The service seat run does not even start the construction of the transmission system. This is at the heart of the latest ultimate Court ruling, crucial for thousands of land owners with transmission installations (planted 30 years ago or formerly), threatened by the ruling to sit service to the transmission company and consequently free use.

This issue arose in the case of an energy company's request to establish a seat for it under the power line with a pole on a private plot.

The device must be visible

The Płock territory Court refused the applicant. It considered that the acquisition by sitting down ground service with transmission service content (complicated name follows that the old installations created erstwhile the transmission service was not formally provided) in the form of a ‘use of a durable and visible device’ in the case of an overhead power line, were only fulfilled erstwhile the power transmission via that device began.

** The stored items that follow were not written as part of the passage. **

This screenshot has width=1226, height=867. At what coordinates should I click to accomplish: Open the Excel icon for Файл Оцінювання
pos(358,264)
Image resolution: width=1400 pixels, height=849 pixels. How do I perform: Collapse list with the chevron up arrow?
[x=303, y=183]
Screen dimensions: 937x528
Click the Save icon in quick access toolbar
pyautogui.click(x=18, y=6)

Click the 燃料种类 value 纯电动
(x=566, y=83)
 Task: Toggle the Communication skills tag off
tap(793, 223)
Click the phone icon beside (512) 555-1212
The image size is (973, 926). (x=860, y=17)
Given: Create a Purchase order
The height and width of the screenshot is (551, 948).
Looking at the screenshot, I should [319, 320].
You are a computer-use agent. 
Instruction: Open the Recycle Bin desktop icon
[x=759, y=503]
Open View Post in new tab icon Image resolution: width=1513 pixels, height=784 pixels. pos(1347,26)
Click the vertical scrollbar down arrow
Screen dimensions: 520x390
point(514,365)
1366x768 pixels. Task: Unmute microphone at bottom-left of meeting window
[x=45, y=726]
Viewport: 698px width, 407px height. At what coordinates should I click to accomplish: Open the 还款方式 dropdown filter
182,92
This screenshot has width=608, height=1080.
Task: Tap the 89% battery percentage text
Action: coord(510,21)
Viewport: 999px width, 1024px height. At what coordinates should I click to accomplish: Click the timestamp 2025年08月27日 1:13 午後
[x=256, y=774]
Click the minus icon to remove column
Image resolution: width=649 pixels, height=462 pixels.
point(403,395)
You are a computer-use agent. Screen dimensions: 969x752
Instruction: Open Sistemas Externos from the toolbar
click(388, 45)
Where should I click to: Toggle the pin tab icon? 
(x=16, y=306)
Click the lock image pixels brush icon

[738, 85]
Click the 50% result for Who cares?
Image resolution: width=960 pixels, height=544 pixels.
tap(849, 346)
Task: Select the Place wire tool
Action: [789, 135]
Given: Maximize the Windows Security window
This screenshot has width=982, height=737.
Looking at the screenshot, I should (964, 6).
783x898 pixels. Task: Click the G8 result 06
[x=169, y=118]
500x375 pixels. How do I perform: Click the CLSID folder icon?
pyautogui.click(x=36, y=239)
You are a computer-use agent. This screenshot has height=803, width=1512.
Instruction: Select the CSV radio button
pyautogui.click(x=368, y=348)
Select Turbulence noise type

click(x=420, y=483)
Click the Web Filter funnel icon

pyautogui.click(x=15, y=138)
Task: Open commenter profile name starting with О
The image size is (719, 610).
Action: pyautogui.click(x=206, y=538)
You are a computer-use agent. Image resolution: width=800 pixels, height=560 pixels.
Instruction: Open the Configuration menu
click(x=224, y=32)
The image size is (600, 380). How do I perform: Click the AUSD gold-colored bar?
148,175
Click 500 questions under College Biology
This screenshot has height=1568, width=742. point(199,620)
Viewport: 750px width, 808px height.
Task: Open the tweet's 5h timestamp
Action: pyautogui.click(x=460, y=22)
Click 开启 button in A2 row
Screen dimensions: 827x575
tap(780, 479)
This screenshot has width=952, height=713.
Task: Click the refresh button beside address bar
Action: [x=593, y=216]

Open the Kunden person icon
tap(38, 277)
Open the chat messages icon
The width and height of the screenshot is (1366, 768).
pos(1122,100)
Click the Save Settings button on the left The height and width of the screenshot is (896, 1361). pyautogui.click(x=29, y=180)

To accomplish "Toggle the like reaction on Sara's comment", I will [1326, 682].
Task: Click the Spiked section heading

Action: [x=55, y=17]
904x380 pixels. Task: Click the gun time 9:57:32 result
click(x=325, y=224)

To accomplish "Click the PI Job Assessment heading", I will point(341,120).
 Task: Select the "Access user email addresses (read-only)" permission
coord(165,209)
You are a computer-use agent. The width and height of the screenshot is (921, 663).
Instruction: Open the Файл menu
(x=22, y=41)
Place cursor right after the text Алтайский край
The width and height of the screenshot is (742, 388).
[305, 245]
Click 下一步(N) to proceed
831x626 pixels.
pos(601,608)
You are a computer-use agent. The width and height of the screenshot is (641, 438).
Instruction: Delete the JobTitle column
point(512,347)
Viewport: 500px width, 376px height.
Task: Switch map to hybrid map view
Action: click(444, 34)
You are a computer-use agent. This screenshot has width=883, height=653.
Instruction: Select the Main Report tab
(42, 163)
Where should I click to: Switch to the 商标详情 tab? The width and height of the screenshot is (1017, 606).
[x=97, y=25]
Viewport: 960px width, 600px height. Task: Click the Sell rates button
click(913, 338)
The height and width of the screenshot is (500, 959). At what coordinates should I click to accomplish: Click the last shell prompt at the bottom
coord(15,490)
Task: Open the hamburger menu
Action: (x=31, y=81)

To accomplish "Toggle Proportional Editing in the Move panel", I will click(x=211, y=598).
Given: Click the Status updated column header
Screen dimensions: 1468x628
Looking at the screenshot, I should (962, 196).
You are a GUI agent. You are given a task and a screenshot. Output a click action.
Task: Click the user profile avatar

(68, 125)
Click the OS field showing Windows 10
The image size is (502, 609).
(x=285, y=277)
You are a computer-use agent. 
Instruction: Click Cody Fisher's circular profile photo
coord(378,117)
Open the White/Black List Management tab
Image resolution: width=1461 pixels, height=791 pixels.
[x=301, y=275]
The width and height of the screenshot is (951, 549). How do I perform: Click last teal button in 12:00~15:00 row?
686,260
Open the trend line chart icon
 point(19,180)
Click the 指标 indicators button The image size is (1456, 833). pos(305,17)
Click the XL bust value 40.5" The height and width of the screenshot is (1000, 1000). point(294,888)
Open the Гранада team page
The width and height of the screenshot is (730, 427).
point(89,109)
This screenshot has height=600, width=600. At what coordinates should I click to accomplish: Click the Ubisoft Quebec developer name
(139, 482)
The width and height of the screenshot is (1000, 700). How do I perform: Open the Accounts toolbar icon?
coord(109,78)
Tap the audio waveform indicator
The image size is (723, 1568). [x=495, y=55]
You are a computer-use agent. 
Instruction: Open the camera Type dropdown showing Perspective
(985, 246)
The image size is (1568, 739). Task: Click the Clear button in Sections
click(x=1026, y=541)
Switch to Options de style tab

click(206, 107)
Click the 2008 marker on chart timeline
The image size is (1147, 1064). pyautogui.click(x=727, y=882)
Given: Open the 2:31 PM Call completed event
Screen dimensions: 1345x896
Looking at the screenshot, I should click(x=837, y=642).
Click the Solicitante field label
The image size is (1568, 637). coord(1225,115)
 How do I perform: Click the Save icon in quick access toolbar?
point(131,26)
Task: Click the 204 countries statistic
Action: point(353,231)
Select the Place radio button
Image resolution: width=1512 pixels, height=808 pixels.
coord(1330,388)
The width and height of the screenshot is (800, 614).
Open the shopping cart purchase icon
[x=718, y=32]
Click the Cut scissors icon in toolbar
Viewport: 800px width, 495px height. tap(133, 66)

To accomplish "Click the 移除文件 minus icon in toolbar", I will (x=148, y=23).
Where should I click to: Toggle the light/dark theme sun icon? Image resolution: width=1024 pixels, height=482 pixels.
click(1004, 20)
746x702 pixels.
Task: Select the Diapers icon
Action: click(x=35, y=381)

The Court of First Instance besides pointed out that the company had not provided any papers confirming at least the procedural receipt of the method pillar, which confirmed that the installation had not gained the value of ‘visibility’ by July 1988.

In accordance with Article 292 of the civilian Code, ground service, and so transport, may be acquired by sitting (after 30 years) only if it involves the usage of a durable and visible device.

Building is not sitting

Dissatisfied with the refusal of the S O company did not quit and appealed to the ultimate Court, but this 1 did not divide her charges. He pointed out that, pursuant to Article 292 KC, transmission services involving the usage of a permanent and visible device may arise as a consequence of sitting, but the legislature did not explain what it meant by ‘persistence’ and ‘visibility’. In this way he avoided unnecessary causistic approach erstwhile assessing whether a peculiar plan could already be considered a device.

However, there is no uncertainty – he pointed out to the SN – that the entry of the transmission undertaking into the ground and the start of work on the construction of the power pole do not yet give emergence to the recognition of these activities with respect to the usage of the burdened land in specified a way as would be the case of a service provider. By 1988, the company had only obtained access to the property of its owners, and there was no indication that it would enjoy full service.

Therefore, the same entry into the ground, as well as the erection of the power pole, did not mean a clear or apparent usage of the ground, which would prejudge the uncovering of a seat of service (as requested by the company).

– The constructions started, yet unfinished, elements and instruments not constituting a certain whole, requiring inactive more detailed work effort in the course of their construction, cannot be attributed to the quality of the equipment not visible and usable," the justice Marta Romańska pointed out in the conclusions of the message of reasons.

As Prof. Bartosz Rakoczy of Nicolaus Copernicus University, legal advisor, Article 305 (1) of the civilian Code states that the property can be charged with the service of the transfer to an entrepreneur who intends to build or own transmission equipment.

– In my opinion, therefore, it is not only at the time of the commencement of the operation but at the beginning of the construction. It is clear that it is not possible to start operation of the installation on the date of construction. Construction on the ground should already be treated as a servitude covering the time leading to its sitting," comments the expert.